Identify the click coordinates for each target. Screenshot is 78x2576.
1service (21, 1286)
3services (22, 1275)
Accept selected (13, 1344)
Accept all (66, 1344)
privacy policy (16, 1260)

§ WORK TASK
Print each entry above word for word, leaving none out.

§ WRITTEN ANSWER
Identify the click coordinates for each target. Screenshot is 78x2576.
1service (21, 1286)
3services (22, 1275)
Accept selected (13, 1344)
Accept all (66, 1344)
privacy policy (16, 1260)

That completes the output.